I've looked (via ps auxw) at the command line commands that kino spews to do the conversion. I may test some of that out. I don't know if everything I need is in there though. If it is, and a test works tomorrow, I'll hack something up and possibly post it here. But possibly not, too. Nonworking holiday tomorrow, I'll be playing with my son :-).

Sunday, October 21, 2007

Gmail Advanced

I just went and installed Better Gmail and Gmail Manager on my laptop, both firefox add-ons. I'm going to have to install both of those everywhere.

The Mail.app mac-like skin from Better Gmail looks great. I first tried Super Clean but abandoned it quickly since I found it unusable.

GMail manager lets me have two or more tabs to gmail, each tab being a different account. That's very useful and I may finally switch over to using web based gmail for my gmail accounts because of that (I'll still have to keep evolution for backup and for access to my IMAP email at work. But finally GMail is much more usable when I can have multiple tabs, one for each account.

I've also finally found a convenient way to download my spam (which I use to train a bogofilter adaptive filter, just for fun). I think Gmail must have fixed their POP3 support somehow. Previously, this technique didn't work but now it does. The solution is to:
A. go to the Spam folder
B. select all messages on the current page
C. add those messages to a label (e.g., ZSpamX)
D. mark the email not spam.
E. wait until they're downloaded by my fetchmail process running elsewhere.
F. once everything is downloaded, go into the label, select everything and mark them all Spam.
G. Go into Spam folder and delete all Spam.

Unfortunately, D doesn't work with the gmail "select everything" link that pops up as an option when we've pressed the (Select) All link.
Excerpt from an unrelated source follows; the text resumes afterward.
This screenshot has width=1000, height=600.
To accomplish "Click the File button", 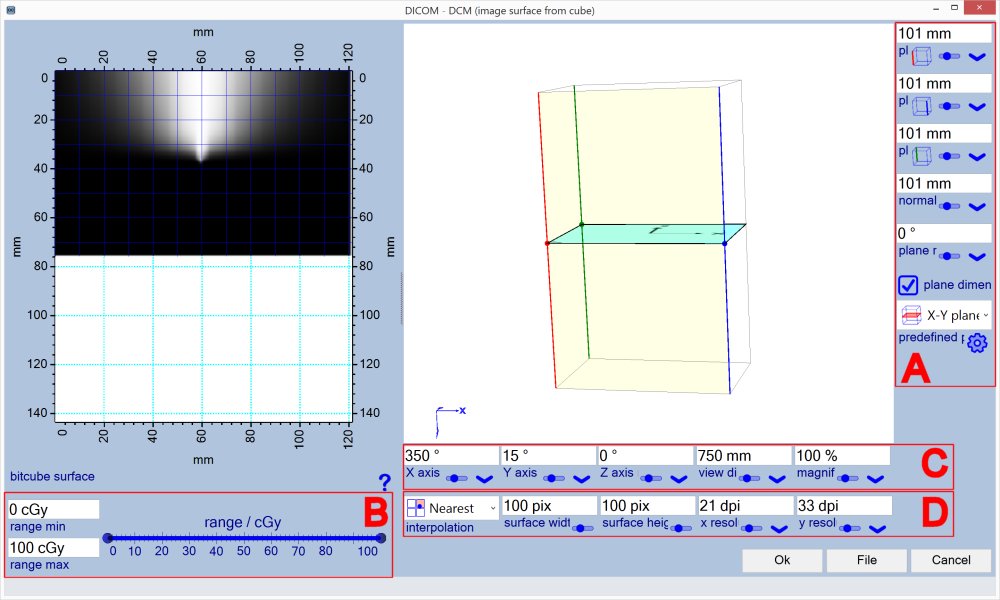I will click(x=866, y=560).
So if I've got several pages of spam, I need to do A-D for each page. That's not bad though since I've got gmail setup to show 100 emails at a time.

To be clear, that last is not a problem with either of the Gmail related plugins. It's an issue with how Gmail works to begin with. Probably as a bar against people making a dumb mistake that does too global a job to the selected email the "select everything" link that pops up when you click All does not all you to assign the same label to all matching emails, nor does it allow you to Unmark all matching emails Spam. I don't remember if it allows marking all matching email spam. I've already collected and remove all my spam, so now I don't remember whether marking all the spam messages spam again was one step or ten.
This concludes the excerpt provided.